THE man who oversaw the county records office and created the Dark Archivist website with fascinating stories about Oxfordshire’s past has retired.

Carl Boardman worked for Oxfordshire County Council’s archives and history department for 27 years, and headed it up for the past 24 years.

He led the department’s move from a basement at County Hall to the state-of-the-art Oxfordshire History Centre in Cowley. And he was the man behind the interactive website Dark Archivist – the alter ego of Oxfordshire Record Office which is aimed at getting youngsters interested in history.

Mr Boardman, 58 of, Meadow Close, Farmoor, said: “I wanted to do something on a website to interest young people in archives.

“The Dark Archivist website has games and activities and the main figure that I based it around is a sinister man in a long black cloak, who looked a bit like me.”

Mr Boardman, who is married to fellow archivist Liz, also penned the book Oxfordshire Sinners and Villains.

It was used in a series of shows by Radio Oxford called Tales from the Archives which was later made into a television programme.

His career highlight was the £3.5m move to the former St Luke’s Church, in Temple Road.

He said: “When I took over in 1988 we were in the basement at County Hall and it was so cramped with part of the archives stored in a school in Didcot.”

In the mid-1990s he launched a project to move out of County Hall, won £1m in funding from the council and started looking for an empty building that could be refurbished. A chance chat with the former archdeacon of Oxford Frank Weston paved the way for the centre to move into the former church.

But the project did not run smoothly.

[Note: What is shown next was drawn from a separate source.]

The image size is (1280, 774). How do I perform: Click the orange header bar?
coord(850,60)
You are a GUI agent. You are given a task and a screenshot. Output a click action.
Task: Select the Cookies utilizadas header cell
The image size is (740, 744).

Cuts in public spending in the 1990s reduced the council input to £700,000, however, a £2.2m grant from the newly formed Heritage Lottery put the move back on track and the department moved to its new home in 2000.

Mr Boardman said: “I went into the business because I loved history and I wanted to read ancient documents. I ended up going to an awful lot of meetings, telling everyone else what to do, arguing about finance and working out strategy with elected councillors.

“One of the great ironies from taking over the county archives until retirement is I never catalogued a single document.”

Mr Boardman plans to spend his retirement learning to play the piano and writing novels.